At worst, recycling bots could give companies an opportunity to greenwash their reputation. Advances in AI could allow brands to claim their materials are theoretically recyclable, when in practice they aren’t—and when what’s really needed is more money in the system. Some modest efforts are under way to do just that. The Polypropylene Recycling Coalition—a group funded by companies such as Campbell’s, Nestle, and Keurig Dr. Pepper—has since 2020 spent more than $10 million to improve polypropylene collection at 41 facilities in the U.S, including a rollout of new AI-enabled robotic sorters that specifically target that material.
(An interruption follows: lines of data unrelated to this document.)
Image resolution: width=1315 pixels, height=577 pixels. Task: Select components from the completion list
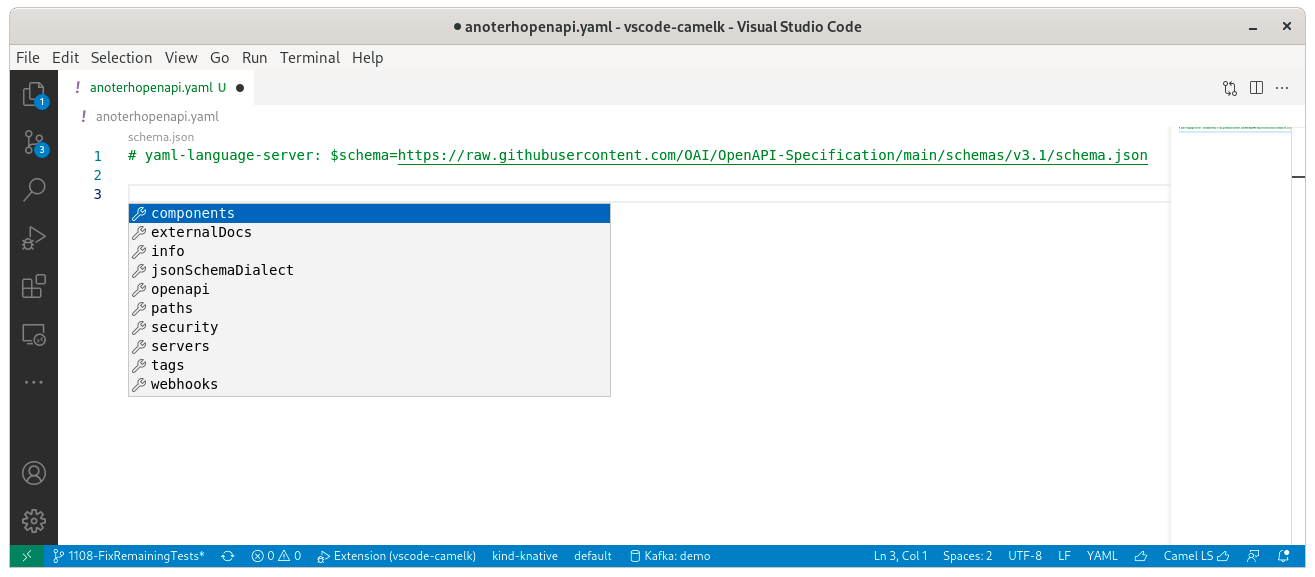[x=193, y=212]
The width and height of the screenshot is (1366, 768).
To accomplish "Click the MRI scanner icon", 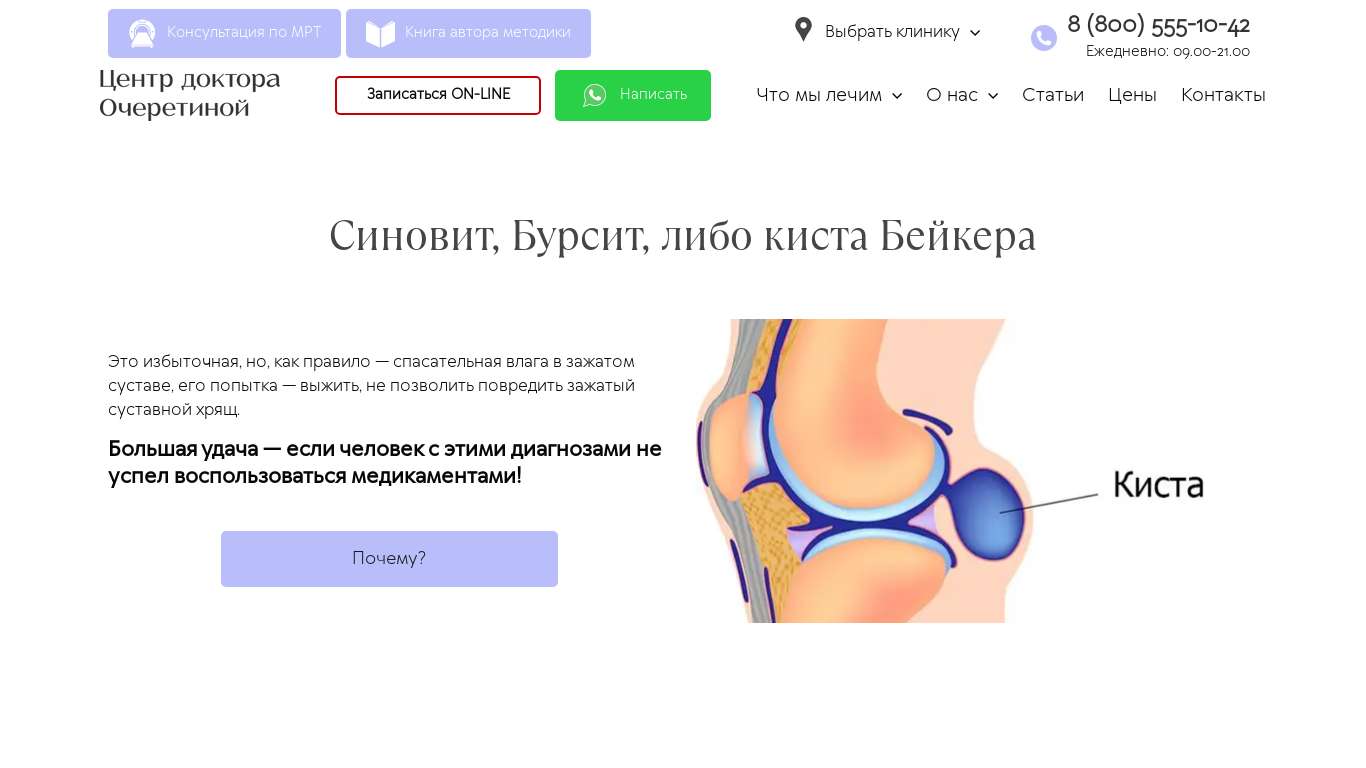I will point(142,33).
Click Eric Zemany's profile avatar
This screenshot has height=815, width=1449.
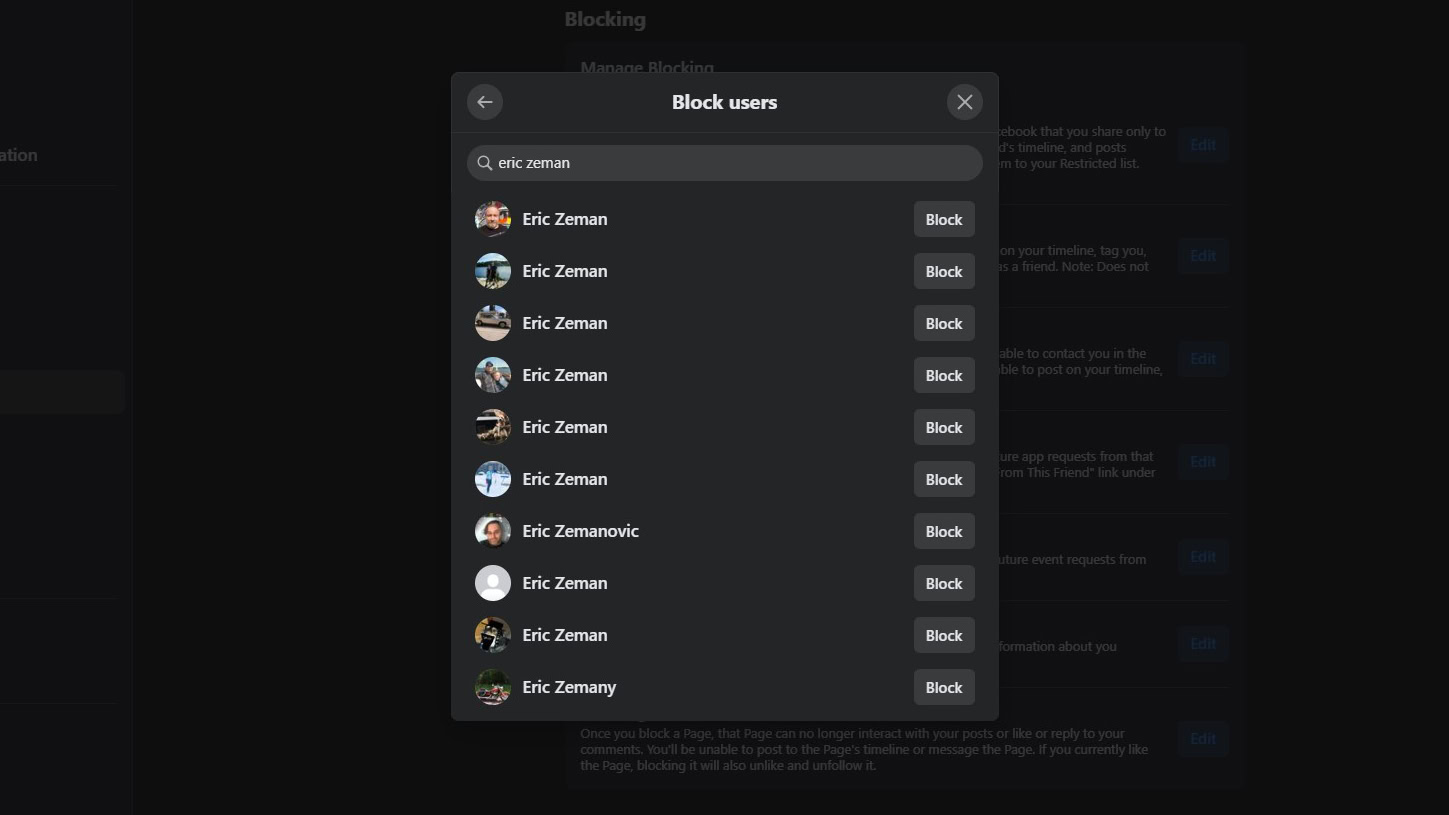tap(493, 688)
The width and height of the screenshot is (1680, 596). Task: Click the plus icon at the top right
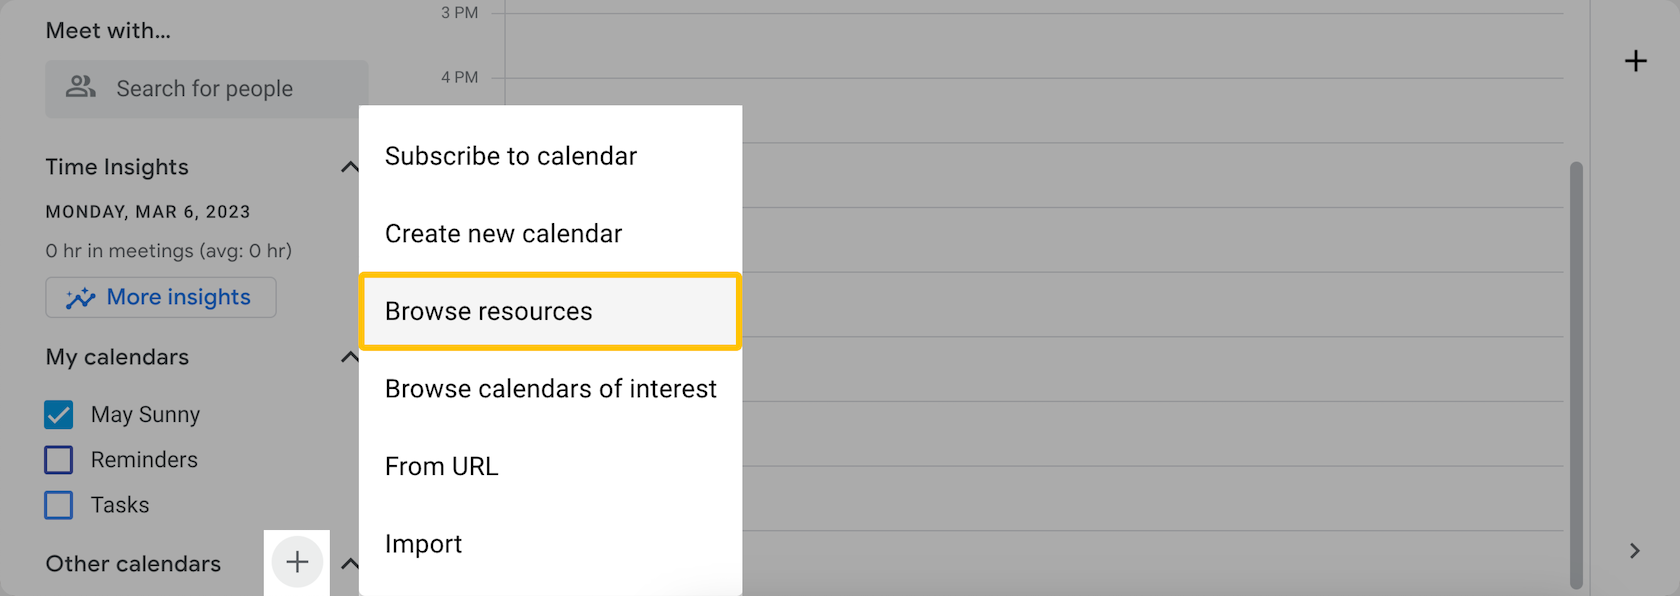(1636, 61)
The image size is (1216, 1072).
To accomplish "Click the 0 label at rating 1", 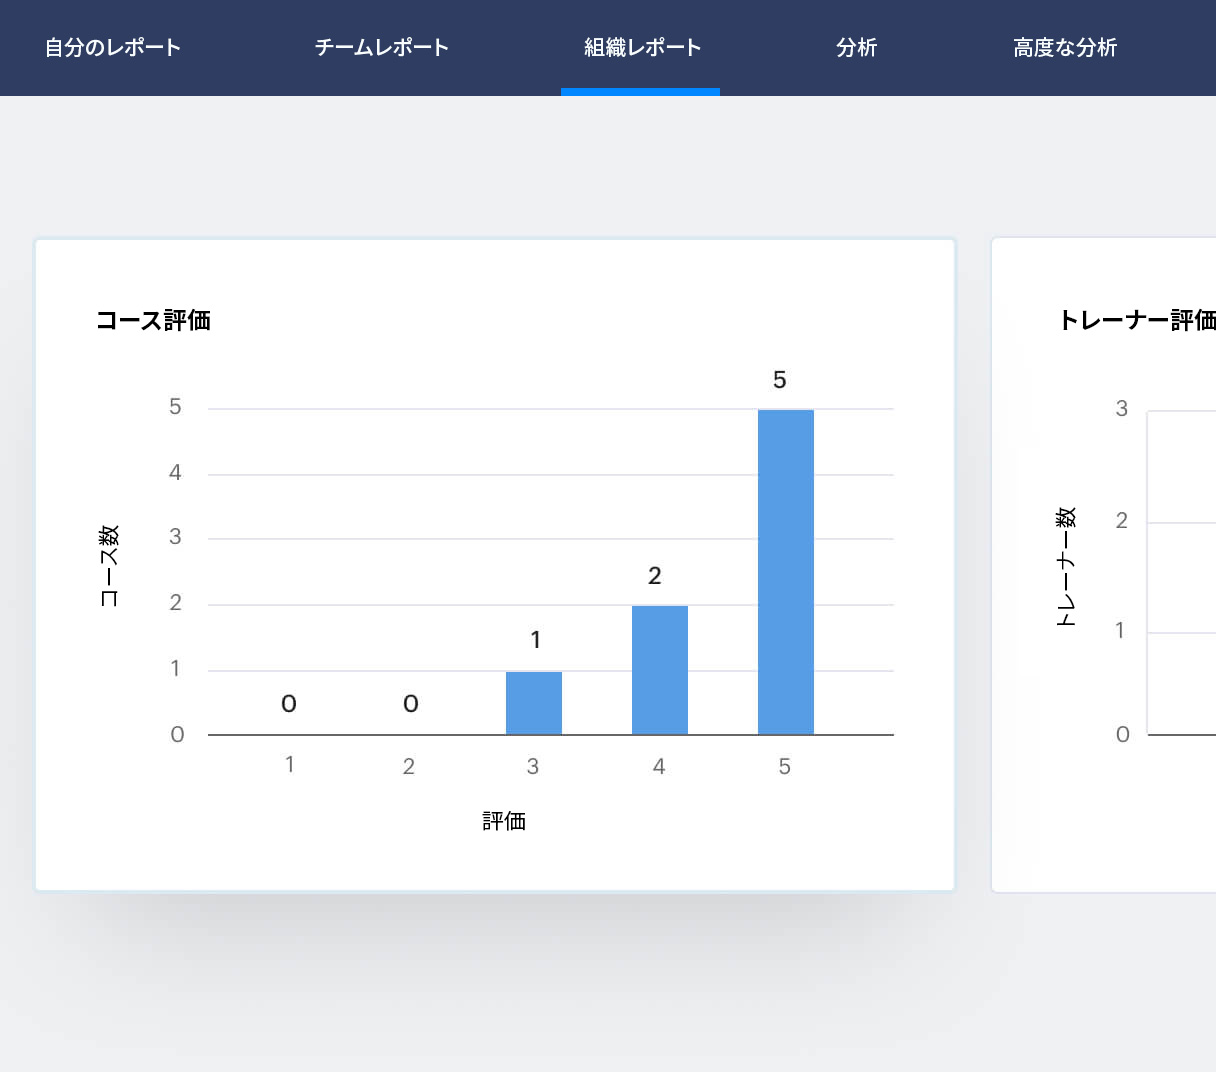I will tap(288, 704).
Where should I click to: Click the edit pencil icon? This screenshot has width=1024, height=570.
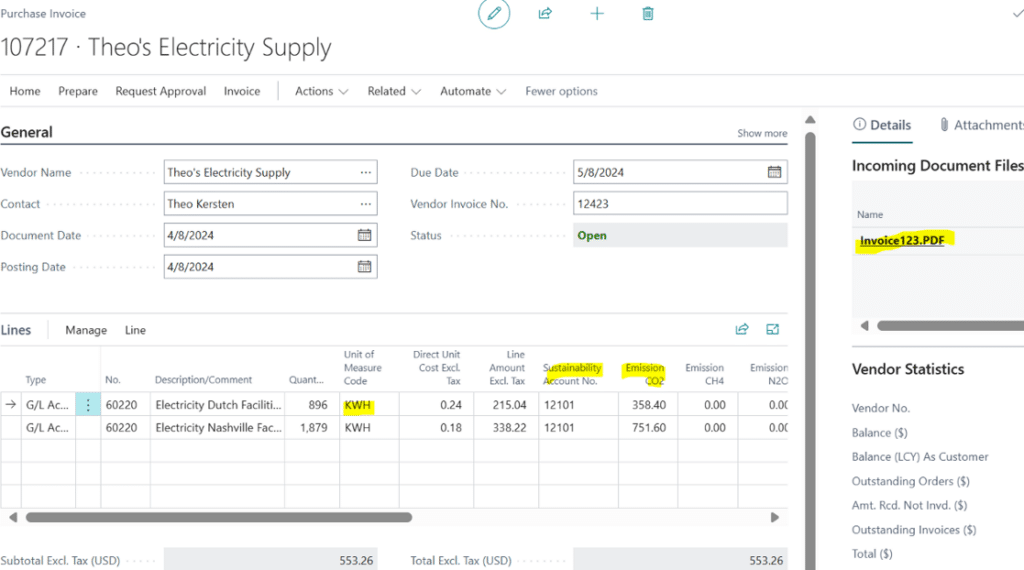pyautogui.click(x=493, y=14)
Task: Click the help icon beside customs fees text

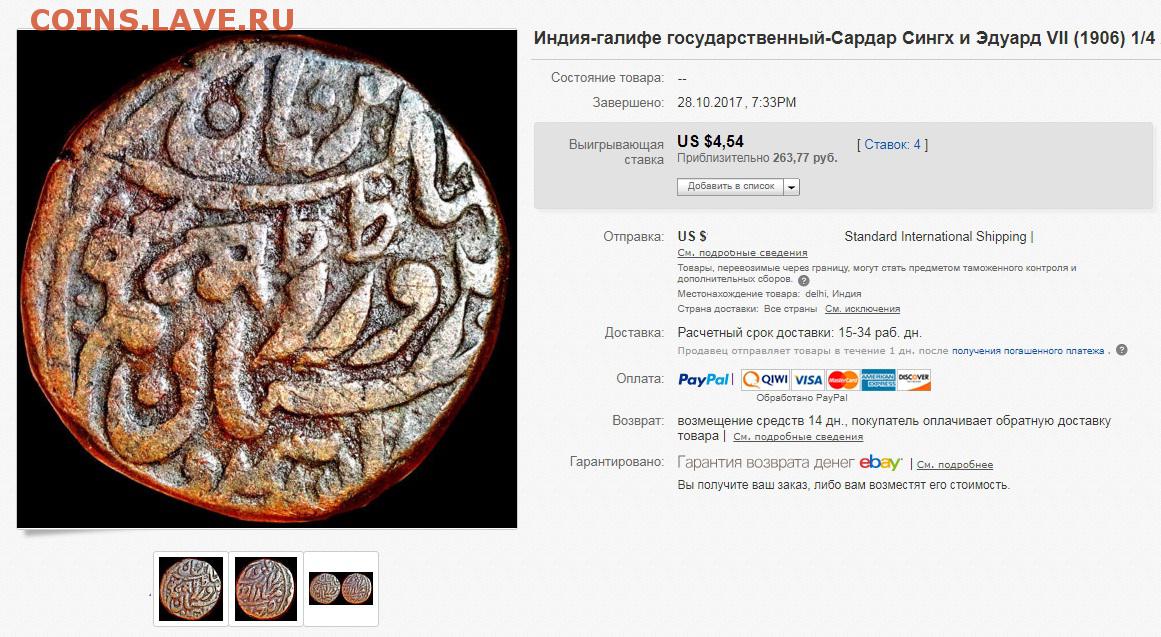Action: click(x=804, y=281)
It’s a start, though $10 million barely registers compared with America’s $91 billion waste-and-recycling industry. Of course, from a plastics-pollution perspective, what’s better than a recyclable K-cup is not using a K-cup at all. Recycling bots can’t change the basic fact that recycling, even at its best, is just not a particularly efficient way of dealing with single-use products, no matter how much we might want to believe that it is. Even in this new era of AI, tech alone can only go so far. The more things change, it seems, the more they stay the same.